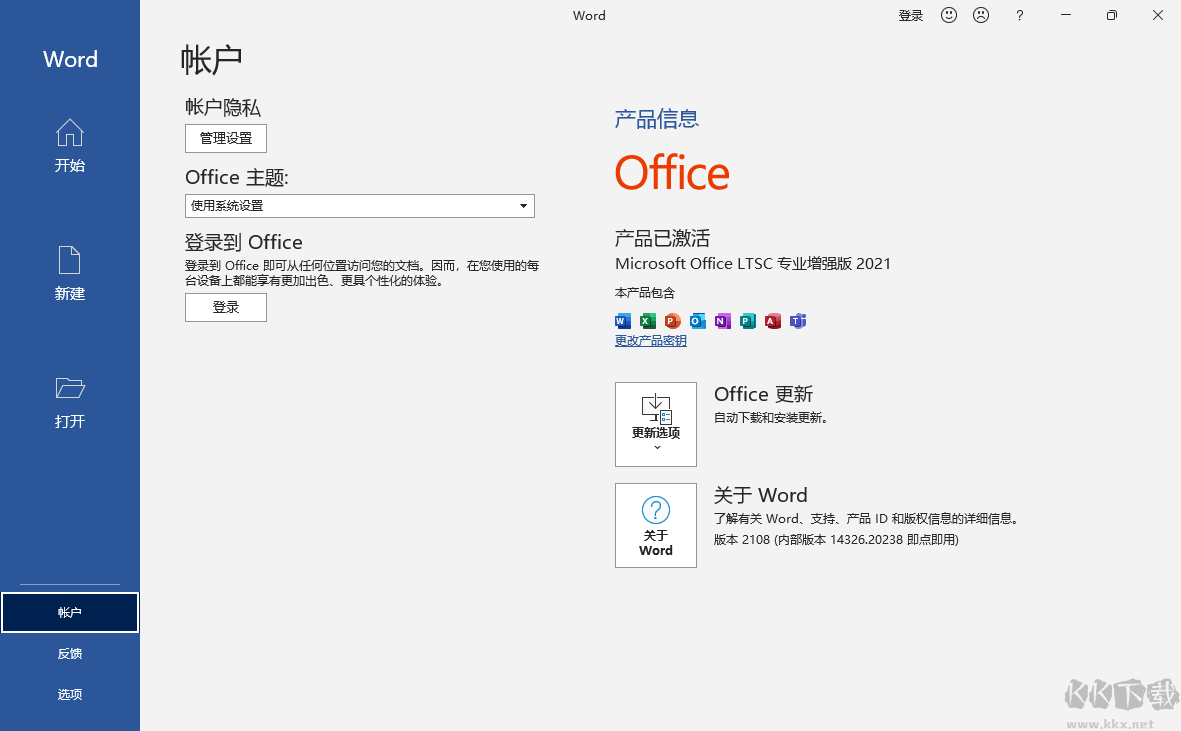Click the Open (打开) folder icon
Viewport: 1181px width, 731px height.
pyautogui.click(x=70, y=388)
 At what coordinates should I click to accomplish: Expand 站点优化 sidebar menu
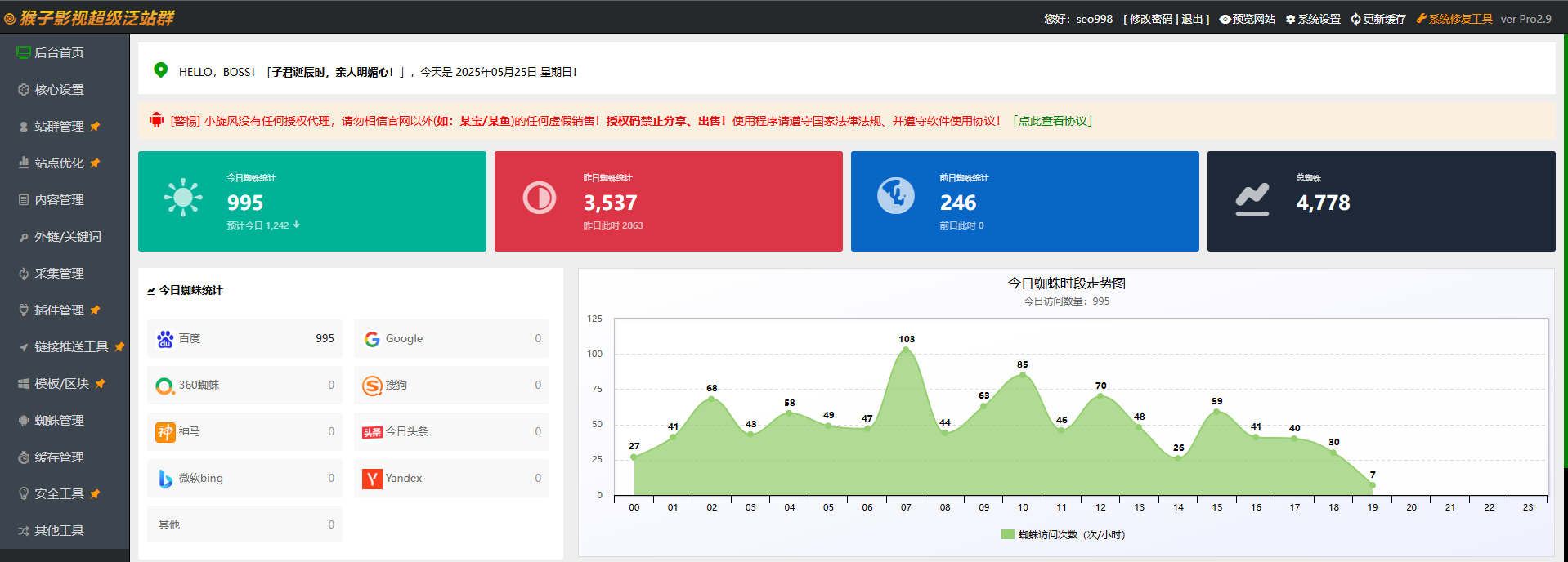(59, 163)
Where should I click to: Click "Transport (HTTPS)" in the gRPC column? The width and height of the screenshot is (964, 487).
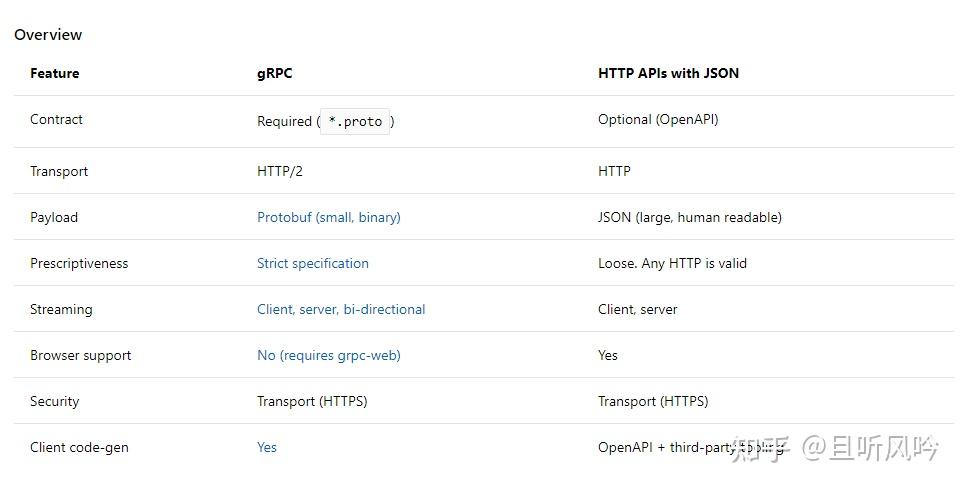[312, 402]
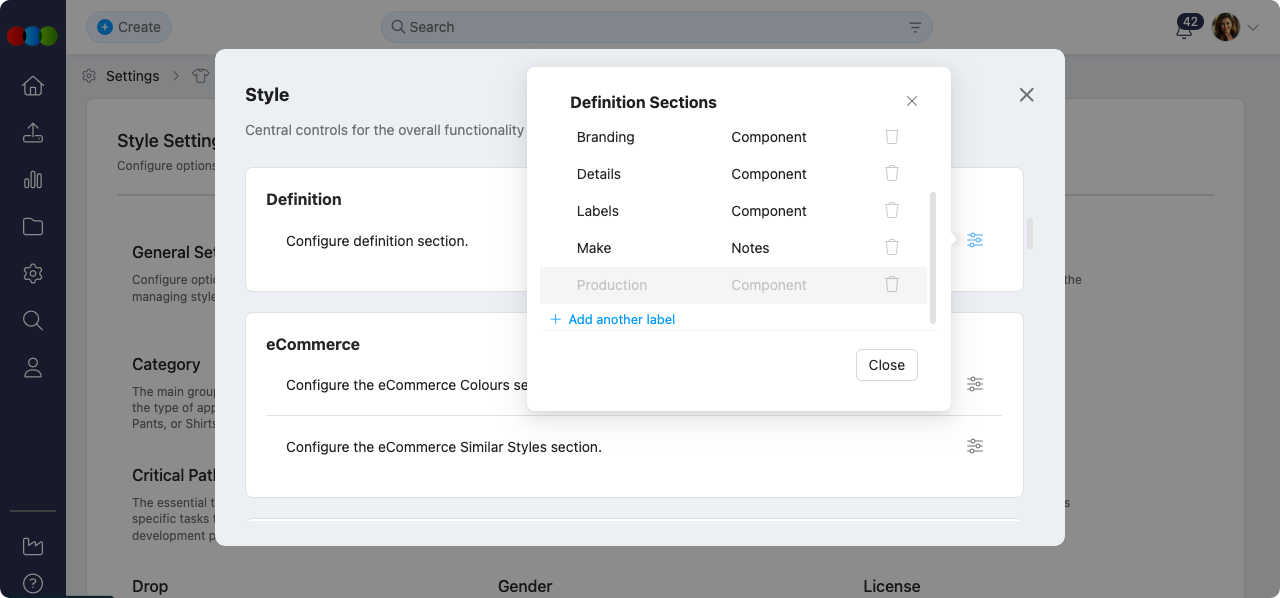The width and height of the screenshot is (1280, 598).
Task: Expand the account chevron next to the avatar
Action: [1254, 27]
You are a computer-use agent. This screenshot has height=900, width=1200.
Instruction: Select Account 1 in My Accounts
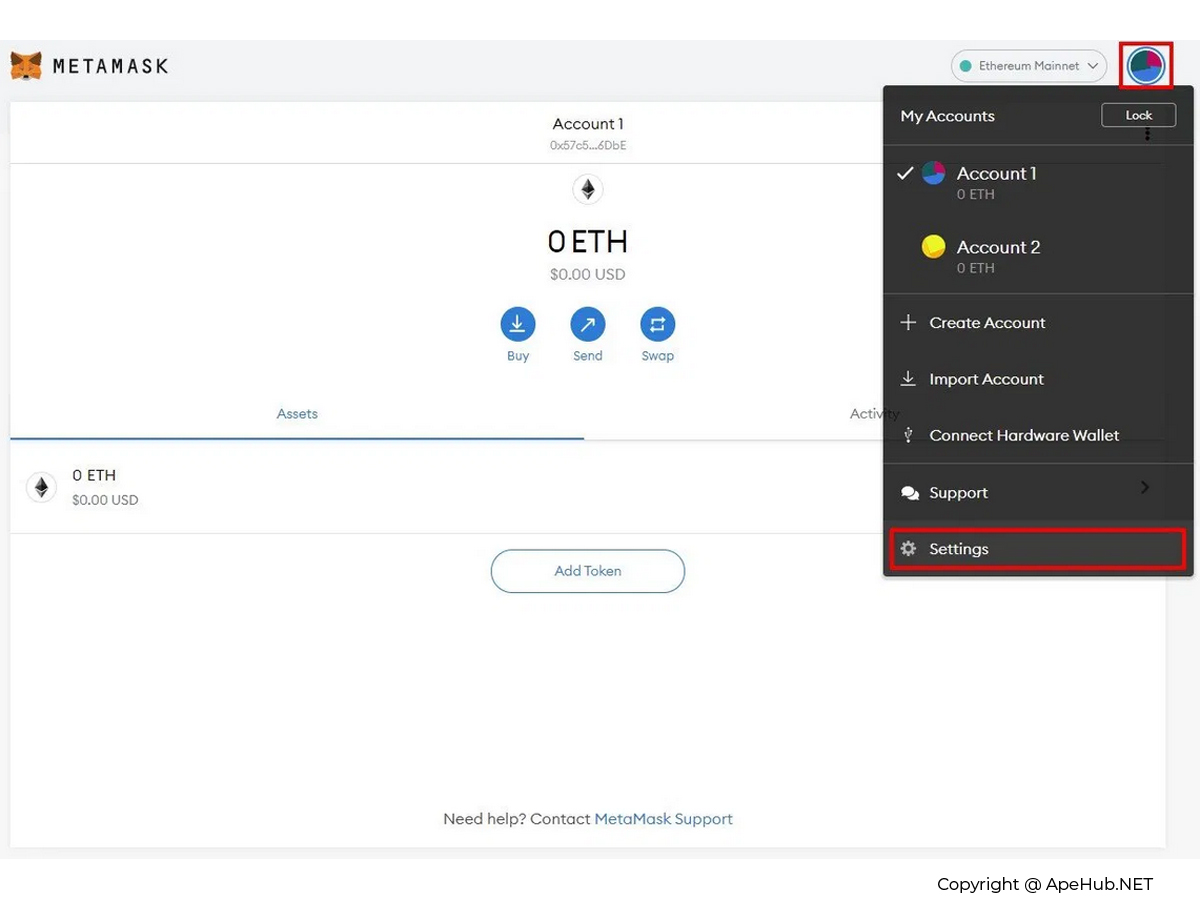997,182
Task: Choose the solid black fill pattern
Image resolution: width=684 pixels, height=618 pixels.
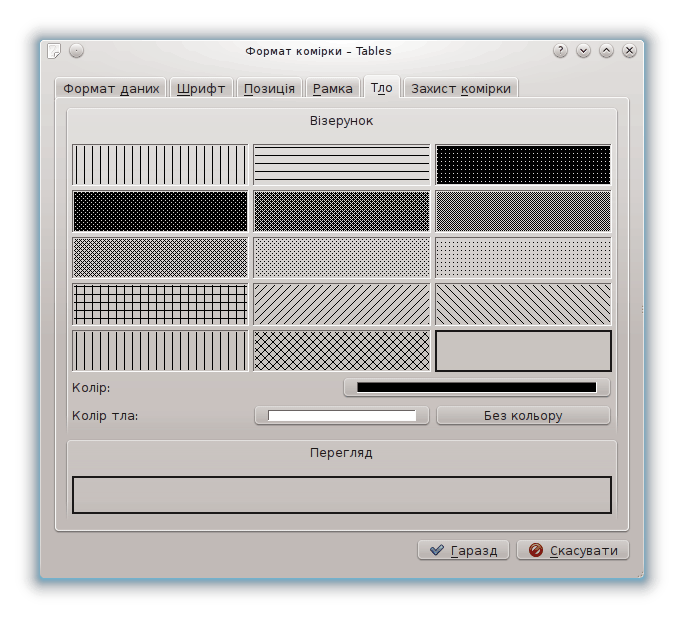Action: coord(160,211)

● **EXERCISE REQUIREMENTS**: Only the lines from the one containing "Task: Choose the solid black fill pattern" through the end of the records should be copied, exactly and with both ends included; the pictures should not.

● **EXERCISE ANSWER**:
Task: Choose the solid black fill pattern
Image resolution: width=684 pixels, height=618 pixels.
Action: coord(160,211)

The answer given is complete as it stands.